## [Istruzioni]
Nel brano estratto qui sotto, ricopia parola per parola il tratto che va da "Anche l'episodio" fino a "e di apostolato.", compreso.

Dietro a Pietro, seguiamo Cristo, non dimenticando un fatto
significativo: Gesù Cristo appare prima alle donne, sue fedeli
seguaci, che non ai discepoli e agli stessi apostoli, che pure aveva
scelto come portatori del suo Vangelo nel mondo.
Alle
donne per prime affida il mistero della sua risurrezione, rendendole
prime testimoni di questa verità. Forse vuol premiare la loro
delicatezza, la loro sensibilità al suo messaggio, la loro fortezza
che le aveva spinte fino al Calvario.
Forse
vuol manifestare un tratto squisito della sua umanità, consistente
nel garbo e nella gentilezza con cui accosta e benefica le persone
che contano meno nel gran mondo dei suoi tempi. E ciò che sembra
risultare da un testo di Matteo 28,9-10): «Ed
ecco Gesù venne incontro (alle donne che correvano a dare l'annunzio
ai discepoli) dicendo: Salute a voi! Ed esse, avvicinatesi, gli
cinsero i piedi e lo adorarono. Allora Gesù disse loro: "Non
temete: andate ad annunziare ai miei fratelli che vadano in Galilea e
là mi vedranno (e ciò accadde come ci testimonia il vangelo di
oggi”.
Anche l'episodio
dell'apparizione a Maria di Magdala (Gv
20,11-18) è di straordinaria finezza sia da parte della donna, che
rivela tutta la sua appassionata e composta dedizione alla sequela di
Gesù, sia da parte del maestro che la tratta con squisita
delicatezza e benevolenza.
A
questa precedenza delle donne negli eventi pasquali dovrà ispirarsi
la Chiesa, che nei secoli ha potuto contare tanto su di esse per la
sua vita di fede, di preghiera e di apostolato.
Inoltre,
secondo me, le Vergini consacrate ci danno un esempio di come la vita
offerta a Dio nella consacrazione fa in modo che l’amore sia
complemento che fa
viva e operante la fede (Gal.
5, 6): l’amore, la carità; ciò che farà dire a S. Agostino una
delle sue memorabili parole sintetizzanti: «Hoc
est enim credere in Christum, diligere Christum»;
questo vuol dire finalmente credere in Cristo, amare Cristo (Enarr.
in Ps. 130, 1; PL
37, 1704). Ancora di
più, le Vergini Consacrate mostrano con la loro vita che l’amore a
Dio spinge al trasferimento di questo amore ai fratelli e sorelle in
umanità.
Consiglio
pratico:
Propongo
di ripetere spesso questa bella preghiera di Sant’Agostino:
“Custodisci,
Signore, i nostri cuori uniti per sempre, affinché seguendo solo te
lungo il cammino il nostro affetto diventi carità” (Custodi,
Domine, animas nostras in perpetuo iunctas, ut te solum sequentes in
via dilectio nostra caritas fieri posset).
LETTURA
PATRISTICA
SANT’AGOSTINO
D’IPPONA
SUL
SALMO 130
ESPOSIZIONE
DISCORSO
AL POPOLO
sull’umiltà
e sulla fede che implica l’amore
Il
credente è tempio di Dio e membro del corpo di Cristo.
1.
Nel presente salmo ci si inculca l'umiltà di quel fedele servo di
Dio dalla cui voce esso è cantato e che è l'intero corpo di Cristo.

## [Dati forniti]

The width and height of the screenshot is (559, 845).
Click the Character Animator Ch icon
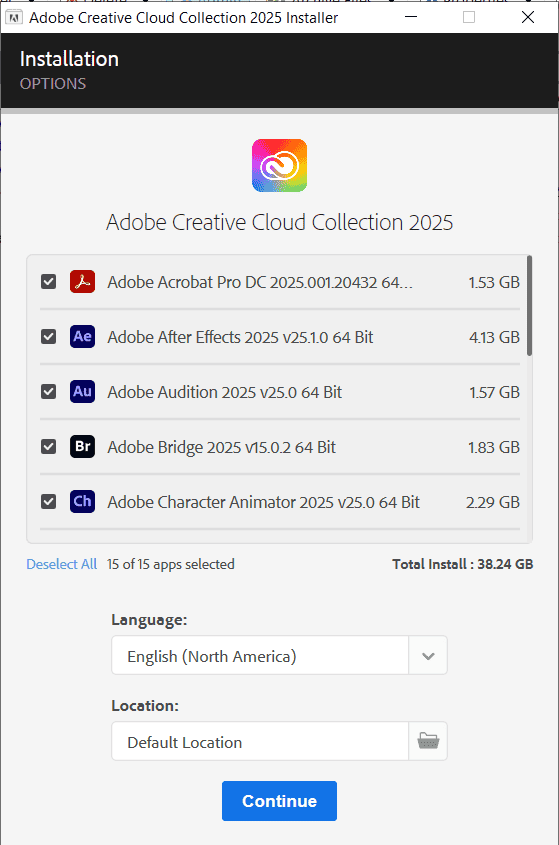pyautogui.click(x=82, y=502)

## [Risposta]
Anche l'episodio
dell'apparizione a Maria di Magdala (Gv
20,11-18) è di straordinaria finezza sia da parte della donna, che
rivela tutta la sua appassionata e composta dedizione alla sequela di
Gesù, sia da parte del maestro che la tratta con squisita
delicatezza e benevolenza.
A
questa precedenza delle donne negli eventi pasquali dovrà ispirarsi
la Chiesa, che nei secoli ha potuto contare tanto su di esse per la
sua vita di fede, di preghiera e di apostolato.